I submit my nomination based upon my understanding of the relevant areas of information technology affecting this debate, past experience in the online publishing world (especially as it pertains to collecting demographics and activity data), and my lack of affiliation to a business, government or consumer privacy interest group. Essentially, I represent myself as an informed citizen of the United States of America.
Based upon my reading of the FTC announcement in the Federal Register, "In selecting Advisory Committee members, the agency will appoint individuals who can represent effectively the broad range of interests affected by commercial Web sites collection of personal information from and about online consumers, including online businesses, trade associations, privacy and consumer groups, and experts in interactive technology ", I foresee a high probability that a dialogue of the deaf will ensue surrounding this critical issue. In a word, the Committee that you are drawing together will attract a plethora of impassioned advocates who have already committed to memory many of the speeches that are likely to be heard. I nominate myself precisely because I am dispassionate and will be able to ask obvious and uncomfortable questions to all sides.
Specifically, I feel that I am qualified to act as a participant and interlocuteur based upon the following:
Granted that I base my application on my non-partisan background, I feel that it is important to state my basic philosophy regarding online privacy and security. I believe that demographics and activity data are the capital (that which we accumulate and put to work) of the 21st century. Those who can accumulate and draw meaning from user demographics/activity data in order to execute a business strategy will be able to organize essentially all other forms of capital (financial, intellectual, human, technical etc) in order to achieve their goals. It can be argued that in this context, the division of labor is starting to yield to the integration of knowledge about people to define a new economic and social system.
It is no surprise, therefore, that tension exists between those who must seek out, observe and capture insight regarding the predilections of online users and those who feel that network behavior that is short of an actual transaction should be utterly private.
In truth, there is no polar answer that can work. Sun Microsystems CEO Scott MacNealys observation that privacy is already gone and that we should get over it is as fatuous as cyber-libertarian fantasies that we can have our virtual cake (complete freedom from regulation) and eat it too (but if we get ripped off or our privacy invaded we want the cops to show up).
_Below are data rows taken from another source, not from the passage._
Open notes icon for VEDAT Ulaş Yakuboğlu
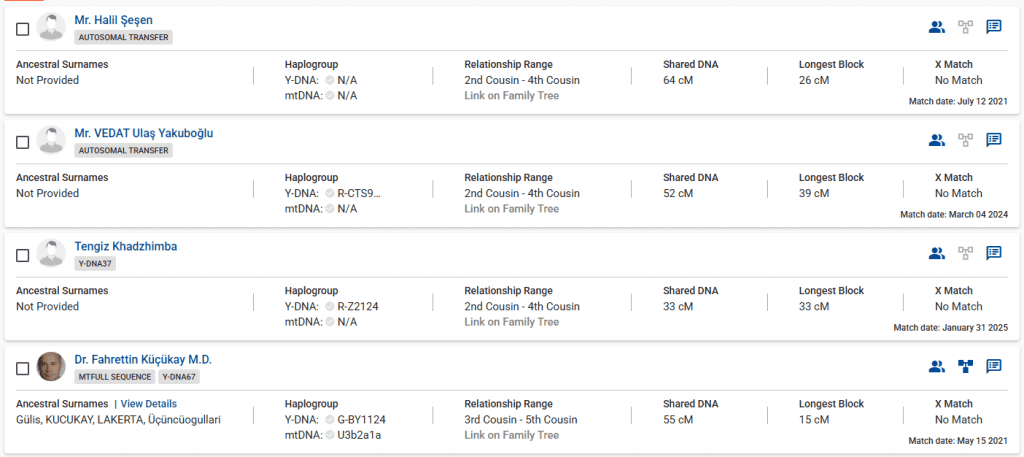1024x457 pixels. 994,140
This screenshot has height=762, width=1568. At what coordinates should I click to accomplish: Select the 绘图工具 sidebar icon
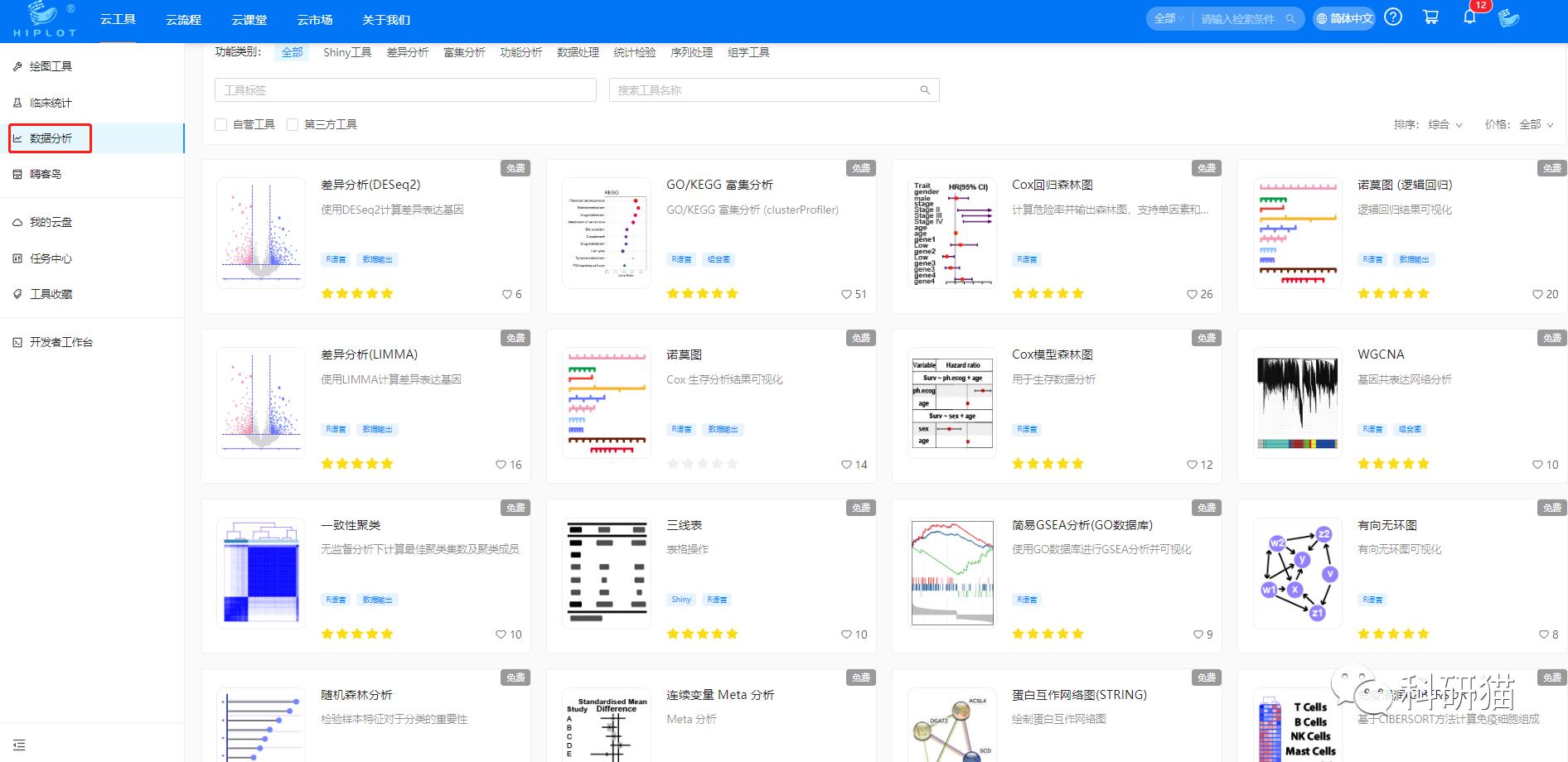pyautogui.click(x=50, y=65)
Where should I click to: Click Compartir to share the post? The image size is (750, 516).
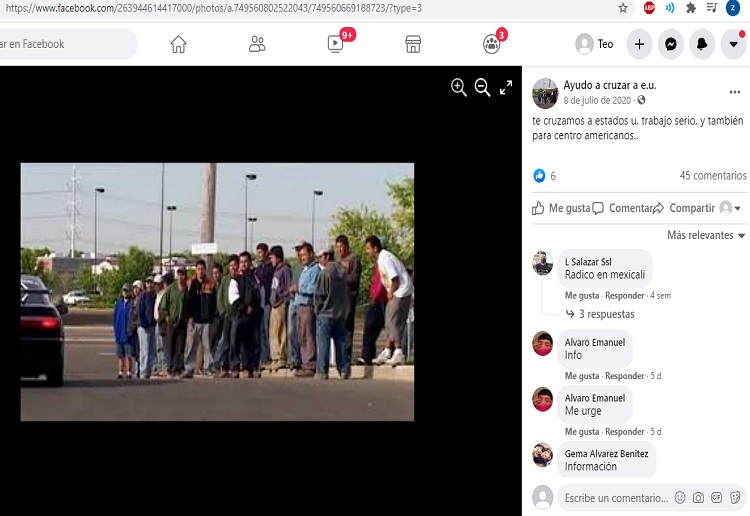pos(684,208)
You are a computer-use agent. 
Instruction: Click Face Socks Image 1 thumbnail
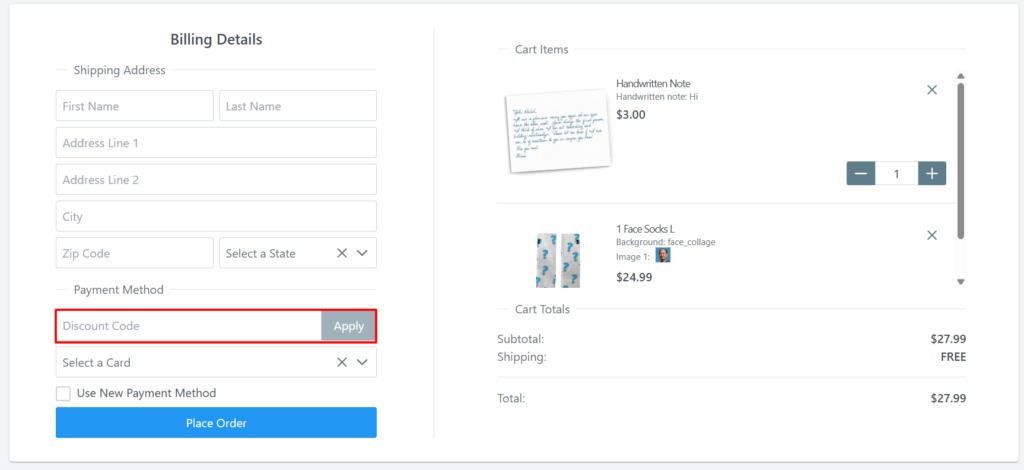(662, 256)
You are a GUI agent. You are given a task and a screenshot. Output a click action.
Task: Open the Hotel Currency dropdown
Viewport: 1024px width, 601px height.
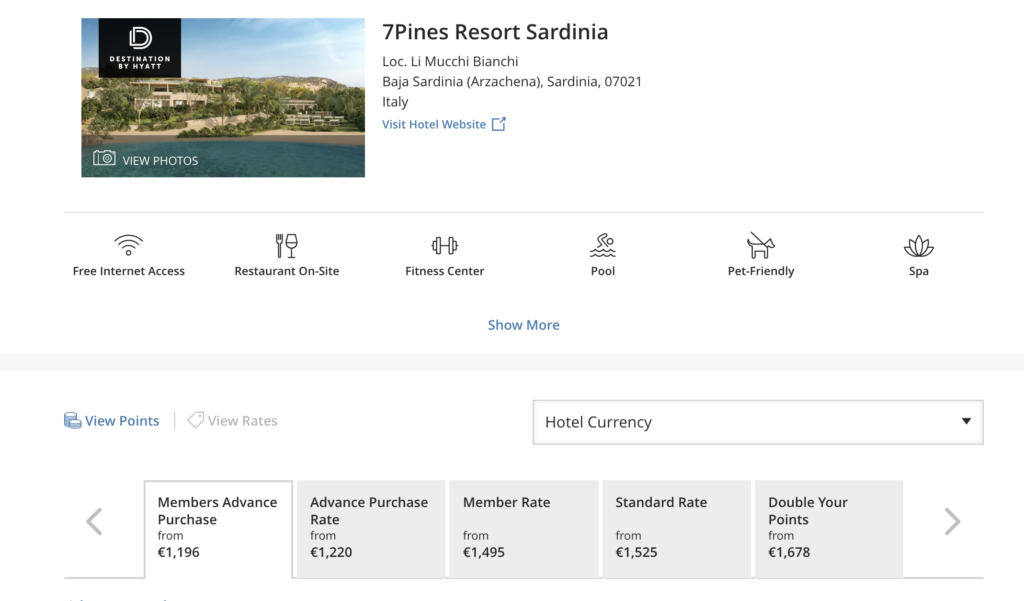758,422
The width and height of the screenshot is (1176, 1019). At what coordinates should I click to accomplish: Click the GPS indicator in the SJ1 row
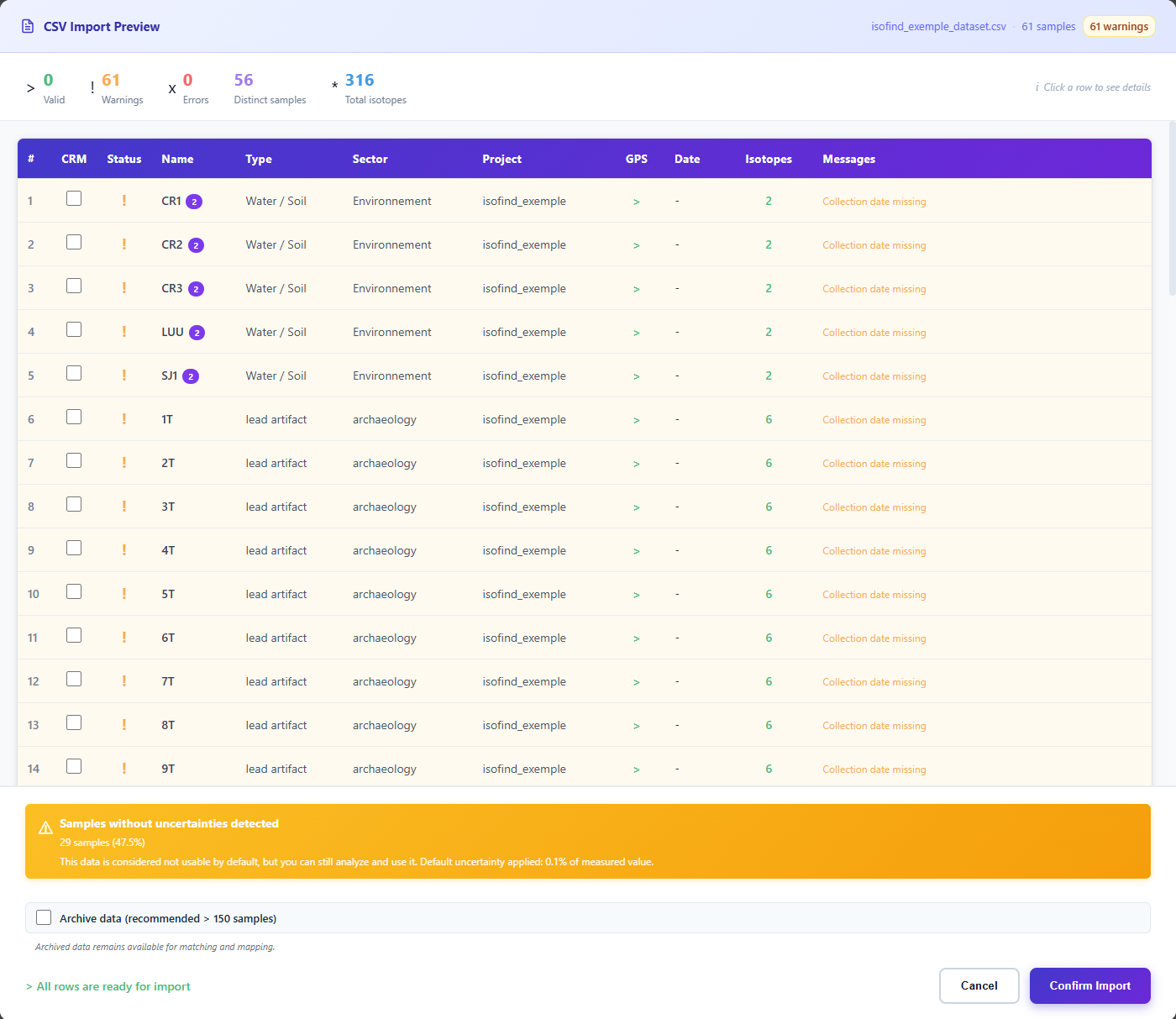pyautogui.click(x=636, y=376)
As such, I subscribe to an SEC view of the world regarding the ability of business to police itself. I believe that big business possesses sound judgment and strong moral fiber regarding its responsibility towards protecting customer privacy and I will watch it like a hawk to ensure that it stays that way.
Practically speaking, the Advisory Committee will need to produce a report outlining its recommendations in accordance with the Federal Register by May 15, 2000. Another aspect of my candidacy involves my capability drawn from experience as a journalist and editor to distill comments made by Advisory Committee participants and to construct a logically-organized plain English report on time to budget. I am not sure of the resources to be made available to the Advisory Committee but I offer my services.
I have enclosed my resume along with a copy of the 1999 PwC Electronic Business Technology Forecast. Currently, I work independently and am able to schedule my time to fit the listed meeting schedule as well as other ad hoc meetings. I have listed the names of references that you may call if you have questions about me or my ability to participate effectively in this dialogue.
I am well aware of the delicate balance of responsibilities and goals inherent in an effort of this type as well as certain constraints placed upon the agency. That said, I ask that you consider my nomination from a somewhat counterintuitive point-of-view. In the maturation process of the Internet and electronic commerce, a necessary (though not entirely beneficial) side-effect has been the gradual substitution of professional avocats in place of informed individuals in the policy formation process. It is not surprising, therefore, that an increasingly significant segment of the population comes to believe that their interests are not being truthfully represented but are instead being manipulated in the service of a power struggle among elites. Having no direct interest to represent enables me to speak on behalf of a much larger though very difficult to organize constituency; namely, the thoughtful individual.
I appreciate your consideration of my nomination.